I tried to find solution via net but could not get any clue/hints. Appreciate if someone here can help me.
\m and \M in regexps match the beginning and end of a word respectively. But you don't have a string of words in test1, but a list of elements, and sometimes there's a difference so don't mix the two. regsub only handles strings while lsearch works with lists:
set test1 [list prefix_abc_3 abc_1 abc_2 AAA_0]
set test2 abc
set test1 [lsearch -all -inline -not -regexp $test1 "^${test2}_\[1-9\]\$"]
If the pattern is that simple, you can use the -glob option (the default) instead of -regexp and maybe save some processor time.
What exactly did you execute?
When I type the commands above into tclsh, it displays an error -
% set test1 [list prefix_abc_3 abc_1 abc_2 AAA_0]
prefix_abc_3 abc_1 abc_2 AAA_0
% set test2 abc
abc
% regsub -all ${test2}_[1-9] [list] test1
invalid command name "1-9"
I'm unsure what you are trying to do. You start by inisitalising test1 as a list. You then treat it as a string by passing it to regsub. This is a completely legal thing to do, but may indicate that you are confused by something. Are you trying to test your substitution by applying it four times, to each of prefix_abc_3, abc_1, abc_2 and AAA_0? You can certainly do that the way you are, but a more natural way would be to do
foreach test $test1 {
regsub $pattern $test [list] testResult
puts stdout $testResult
}
Then again, what are you trying to achieve with your substitution? It looks as though your are trying to replace the stringabc with a null string, i.e. remove it altogether. Passing [list] as a null string is perfectly valid, but again may indicate confusion between lists and strings.

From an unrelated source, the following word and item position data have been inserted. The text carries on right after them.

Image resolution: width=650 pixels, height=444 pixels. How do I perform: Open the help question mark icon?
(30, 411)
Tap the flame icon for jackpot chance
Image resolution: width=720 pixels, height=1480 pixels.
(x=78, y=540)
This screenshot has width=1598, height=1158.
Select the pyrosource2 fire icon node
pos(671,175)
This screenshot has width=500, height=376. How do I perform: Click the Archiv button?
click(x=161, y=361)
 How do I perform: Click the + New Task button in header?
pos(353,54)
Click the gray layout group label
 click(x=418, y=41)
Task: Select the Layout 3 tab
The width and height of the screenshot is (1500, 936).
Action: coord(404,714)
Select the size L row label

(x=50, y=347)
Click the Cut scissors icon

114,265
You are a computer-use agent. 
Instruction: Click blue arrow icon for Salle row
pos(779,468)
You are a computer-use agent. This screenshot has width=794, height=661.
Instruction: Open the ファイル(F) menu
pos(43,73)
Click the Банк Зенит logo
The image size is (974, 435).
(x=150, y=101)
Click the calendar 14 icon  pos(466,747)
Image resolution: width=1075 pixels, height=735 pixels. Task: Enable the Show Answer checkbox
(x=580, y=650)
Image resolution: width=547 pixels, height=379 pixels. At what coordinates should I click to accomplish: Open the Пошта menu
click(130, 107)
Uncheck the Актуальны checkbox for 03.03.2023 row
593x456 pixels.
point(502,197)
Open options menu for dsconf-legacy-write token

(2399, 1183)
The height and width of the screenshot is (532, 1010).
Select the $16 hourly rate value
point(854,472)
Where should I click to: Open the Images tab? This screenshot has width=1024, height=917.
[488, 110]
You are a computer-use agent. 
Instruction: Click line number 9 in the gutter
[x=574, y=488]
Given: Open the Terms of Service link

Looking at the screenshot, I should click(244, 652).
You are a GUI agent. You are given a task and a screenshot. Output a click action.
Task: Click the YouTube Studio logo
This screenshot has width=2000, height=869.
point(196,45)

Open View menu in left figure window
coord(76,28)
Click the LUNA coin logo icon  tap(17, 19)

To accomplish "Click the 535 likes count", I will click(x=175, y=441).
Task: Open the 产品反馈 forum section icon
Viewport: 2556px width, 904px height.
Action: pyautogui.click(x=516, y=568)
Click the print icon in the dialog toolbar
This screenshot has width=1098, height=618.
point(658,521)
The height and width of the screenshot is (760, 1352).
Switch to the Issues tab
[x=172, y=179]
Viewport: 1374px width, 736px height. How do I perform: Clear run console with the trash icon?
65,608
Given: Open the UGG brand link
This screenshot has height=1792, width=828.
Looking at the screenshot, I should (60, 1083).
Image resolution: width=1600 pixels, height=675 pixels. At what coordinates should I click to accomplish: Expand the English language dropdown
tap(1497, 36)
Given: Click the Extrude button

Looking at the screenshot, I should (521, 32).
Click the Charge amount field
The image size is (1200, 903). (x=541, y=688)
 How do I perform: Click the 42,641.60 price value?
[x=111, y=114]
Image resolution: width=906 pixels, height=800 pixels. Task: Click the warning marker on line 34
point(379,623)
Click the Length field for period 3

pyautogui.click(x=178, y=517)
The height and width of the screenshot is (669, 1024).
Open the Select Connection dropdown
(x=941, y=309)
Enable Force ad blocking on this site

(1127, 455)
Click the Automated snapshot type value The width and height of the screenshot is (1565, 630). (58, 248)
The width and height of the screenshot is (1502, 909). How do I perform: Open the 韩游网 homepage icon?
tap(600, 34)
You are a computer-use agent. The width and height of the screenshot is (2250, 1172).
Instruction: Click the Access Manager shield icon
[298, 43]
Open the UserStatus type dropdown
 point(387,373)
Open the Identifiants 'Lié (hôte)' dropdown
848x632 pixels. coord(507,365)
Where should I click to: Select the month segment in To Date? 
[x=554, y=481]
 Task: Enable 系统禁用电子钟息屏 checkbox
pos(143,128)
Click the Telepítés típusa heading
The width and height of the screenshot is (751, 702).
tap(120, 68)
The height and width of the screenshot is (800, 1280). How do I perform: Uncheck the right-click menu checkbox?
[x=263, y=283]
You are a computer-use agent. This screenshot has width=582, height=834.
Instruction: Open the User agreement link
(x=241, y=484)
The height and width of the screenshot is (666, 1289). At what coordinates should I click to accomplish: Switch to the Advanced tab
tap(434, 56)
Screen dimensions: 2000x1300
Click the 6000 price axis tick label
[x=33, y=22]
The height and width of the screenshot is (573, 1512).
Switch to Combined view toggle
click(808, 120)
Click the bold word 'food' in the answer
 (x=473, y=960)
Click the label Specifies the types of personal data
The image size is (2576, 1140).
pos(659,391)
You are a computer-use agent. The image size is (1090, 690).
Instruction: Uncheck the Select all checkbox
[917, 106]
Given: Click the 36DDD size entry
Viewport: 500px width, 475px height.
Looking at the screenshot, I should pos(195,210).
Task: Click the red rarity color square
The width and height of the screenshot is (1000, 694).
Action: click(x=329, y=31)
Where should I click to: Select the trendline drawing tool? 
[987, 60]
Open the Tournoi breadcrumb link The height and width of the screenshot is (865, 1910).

To achieve the result you want, all you need to do is add a leading space to your pattern, pass a space as the substitution string and escape the square brackets, i.e.
regsub -all " ${test2}_\[-9\]" $test1 " " test1
but I suspect that this is a made-up example and you're really trying to do something slightly different.
Edit
To obtain a list that contains just those list entries that don't exactly match your pattern, I suggest
proc removeExactMatches {input} {
set result [list]; # Initialise the result list
foreach inputElement $input {
if {![regexp {^abc_[0-9]$} $inputElement]} {
lappend result $inputElement
}
}
return $result
}
set test1 [removeExactMatches [list prefix_abc_3 abc_1 abc_2 AAA_0]]
Notes:
i) I don't use regsub at all.
ii) Although it's safe and legal to switch around between lists and strings, it all takes time and it obscures what I'm tryng to do, so I avoid it wherever possible. You seem to have a list of strings and you want to remove some of them, so that's what I use in my suggested solution. The regular expression commands in Tcl handle strings so I pass them strings.
iii) To ensure that the list elements match exactly, I anchor the pattern to the start and end of the string that I'm matching against using ^ and $.
iv) To prevent the interpreter from recognising the [1-9] in the regular expression pattern and trying to execute a (non-existant) command 1-9, I enclose the whole pattern string within curly brackets.
v) For greater generality, I might want to pass the pattern to the proc as well as the input list (of strings), in that case, I'd do
proc removeExactMatches {inputPattern input} {
.
.
.
set pattern "^"
append pattern $inputPattern
append pattern "\$"
.
.
.
if {![regub $pattern $inputElement]} {
.
.
.
}
set test1 [removeExactMatches {abc_[1-9]} {prefix_abc_3 abc_1 abc_2 AAA_0}]
to minimise the number of characters that had to be escaped. (Actually I probably wouldn't use the quotation marks for the start and end anchors within the proc - they aren't really needed and I'm a lazy typist!)
Looking at your original question, it seems that you might want to vary only the abc part of the pattern, in which case you might want to just pass that to your proc and append the _[0-9] as well as the anchors within it - don't forget to escape the square brackets or use curly brackets if you go down this route.